Indeed, one normally associates cultural factors with positive economic gains, even though cultural expectations for human capital investment, stand in the way of long term growth and productivity! Fortunately, for a long time, tradable sector productivity was dominant to such an extent, it provided sufficient revenue that extensive cultural requirements for human capital weren't so problematic. In "Good Capitalism, Bad Capitalism and the Economics of Growth and Prosperity", the authors (including William Baumol) agree with the importance of culture for economic dynamism, while wondering if Hernando de Soto's emphasis on turning informal economic activity into formal activity, might have been oversold to some degree.
Yet as it turns out, Hernando de Soto has been proven right in downplaying culture's role as a positive contributor to economic dynamism. All the more so, since many individuals held reservations regarding his efforts to formalize capital. In all of this: Only remember that when human capital is held in check by excessive input in relation to total output for time based product, this gets reflected in the physical capital that receives a "green light" for aggregate representation. Not everyone wants the additional wealth valuation for general equilibrium settings, which is also expressed via monetary means.
Human capital investment in the form of education "inputs" (also noted in "Good Capitalism, Bad Capitalism") ultimately occurs in a total factor productivity context. At least one recent study has highlighted the problematic nature of total factor productivity since the Great Recession, alongside what I believe to be a consequent diminished labour force participation. Again, note the confusion of human capital as it relates to total factor productivity, in tradable/non tradable sector context, where Liberty Street Economics explains,
A major economic concern is the ongoing sluggishness in the growth of output per worker hours, generally called labor productivity. In an arithmetic sense, the growth of the economy can be accounted for by the increase in hours worked plus that of labor productivity.However, standard productivity gains have accrued on behalf of employees, due to a centuries long process of output gains via tradable sector dominance. What has yet to be actively considered, is that non tradable sector time based product works differently, which is particularly important given its recent market dominance. Marketplace expansion takes place when time participation is allowed to expand through both inputs and outputs. Yet when wages automatically rise for time based product alongside tradable sector wages, equilibrium coordination for time based services gradually becomes reduced to higher income categories. Which then limits the total marketplace for time based product. The result? Limits to both labour force participation and total factor productivity (marketplace size), as mentioned (above) in "The Disappointing Recovery of Output after 2009".

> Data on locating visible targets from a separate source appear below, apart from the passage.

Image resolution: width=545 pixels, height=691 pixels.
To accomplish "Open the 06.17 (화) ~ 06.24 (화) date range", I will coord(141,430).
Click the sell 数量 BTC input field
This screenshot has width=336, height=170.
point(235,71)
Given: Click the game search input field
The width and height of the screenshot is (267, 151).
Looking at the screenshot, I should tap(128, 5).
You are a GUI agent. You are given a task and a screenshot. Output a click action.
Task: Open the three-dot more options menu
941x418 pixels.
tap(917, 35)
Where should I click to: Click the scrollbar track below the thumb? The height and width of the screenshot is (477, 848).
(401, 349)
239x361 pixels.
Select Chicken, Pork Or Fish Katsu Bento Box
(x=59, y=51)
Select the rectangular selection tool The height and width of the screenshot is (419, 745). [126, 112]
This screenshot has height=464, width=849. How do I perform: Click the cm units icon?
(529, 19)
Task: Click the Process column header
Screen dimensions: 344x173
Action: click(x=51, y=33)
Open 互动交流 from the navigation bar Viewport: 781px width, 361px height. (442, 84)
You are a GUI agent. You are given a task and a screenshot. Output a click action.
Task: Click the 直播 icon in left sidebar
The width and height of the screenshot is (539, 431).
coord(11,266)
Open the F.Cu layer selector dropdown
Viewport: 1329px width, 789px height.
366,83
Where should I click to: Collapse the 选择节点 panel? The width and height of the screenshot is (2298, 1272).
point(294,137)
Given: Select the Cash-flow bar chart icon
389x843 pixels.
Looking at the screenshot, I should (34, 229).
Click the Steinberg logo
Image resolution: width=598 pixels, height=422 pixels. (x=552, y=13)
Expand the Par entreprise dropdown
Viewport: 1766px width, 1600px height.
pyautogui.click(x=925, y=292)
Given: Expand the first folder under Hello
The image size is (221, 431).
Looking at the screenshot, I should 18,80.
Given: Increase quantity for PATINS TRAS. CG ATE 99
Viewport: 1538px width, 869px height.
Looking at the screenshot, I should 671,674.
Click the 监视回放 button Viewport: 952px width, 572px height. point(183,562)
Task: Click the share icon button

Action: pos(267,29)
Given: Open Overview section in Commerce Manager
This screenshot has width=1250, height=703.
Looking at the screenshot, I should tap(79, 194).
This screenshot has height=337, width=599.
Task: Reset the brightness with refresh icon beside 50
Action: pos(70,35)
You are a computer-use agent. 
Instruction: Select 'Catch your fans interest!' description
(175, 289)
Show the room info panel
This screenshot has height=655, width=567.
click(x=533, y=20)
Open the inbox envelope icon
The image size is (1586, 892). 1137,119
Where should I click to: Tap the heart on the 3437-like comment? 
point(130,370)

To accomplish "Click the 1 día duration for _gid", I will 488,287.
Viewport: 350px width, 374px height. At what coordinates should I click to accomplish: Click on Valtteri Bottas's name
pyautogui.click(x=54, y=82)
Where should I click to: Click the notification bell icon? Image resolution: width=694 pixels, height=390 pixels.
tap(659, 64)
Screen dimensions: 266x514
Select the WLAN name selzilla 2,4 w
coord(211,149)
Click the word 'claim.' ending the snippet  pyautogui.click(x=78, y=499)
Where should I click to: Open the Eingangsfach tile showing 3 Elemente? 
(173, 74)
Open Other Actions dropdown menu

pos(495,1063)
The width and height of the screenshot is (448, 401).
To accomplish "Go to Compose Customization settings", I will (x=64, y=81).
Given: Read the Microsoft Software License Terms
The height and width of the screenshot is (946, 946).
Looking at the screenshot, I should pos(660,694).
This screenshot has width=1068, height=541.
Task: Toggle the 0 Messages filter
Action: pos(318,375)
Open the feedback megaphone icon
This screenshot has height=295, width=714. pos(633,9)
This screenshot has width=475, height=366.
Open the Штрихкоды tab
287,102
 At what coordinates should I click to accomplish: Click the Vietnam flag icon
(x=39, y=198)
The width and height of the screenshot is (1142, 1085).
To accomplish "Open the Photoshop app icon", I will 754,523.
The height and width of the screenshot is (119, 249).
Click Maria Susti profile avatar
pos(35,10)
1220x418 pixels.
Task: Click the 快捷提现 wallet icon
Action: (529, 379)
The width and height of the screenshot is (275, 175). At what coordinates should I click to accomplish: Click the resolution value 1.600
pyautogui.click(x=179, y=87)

Understandably, economists continue to view rising income - regardless of sector - as crucial to progress. However, this view of continuous progress was established long before anyone imagined a services dominant economy, in which total inputs (while externalized in the form of educational investment) might come to dominate actual output. Again, what matters in terms of time based product, is what the consumer can buy. If output could be incrementally gained alongside input, individuals with limited incomes would no longer remain locked out of vital, time based service markets.
Tradable sectors multiply output gains via resource capacity. Whereas the time based product of non tradable sectors, contributes to marketplace output and knowledge diffusion via replication and additive means. Or, one could express this as passing on the torch of knowledge for economic progress, two people and one shared interaction at a time. Continuous output, while it can certainly appear as though small and incremental, nonetheless adds up a lot more quickly than decades of human capital preparation, so often required before many have a chance to participate on economic terms for the first time.
In alternative equilibrium settings, the human capital investment that is part of time based product, would quickly become eligible as continuous output for final product. Individuals would have the chance to pass on the torch of knowledge, even as they are experiencing its benefits for the first time. The result? Not unlike the output gains in relation to input, which are a result of far more complicated versions, of technological progress.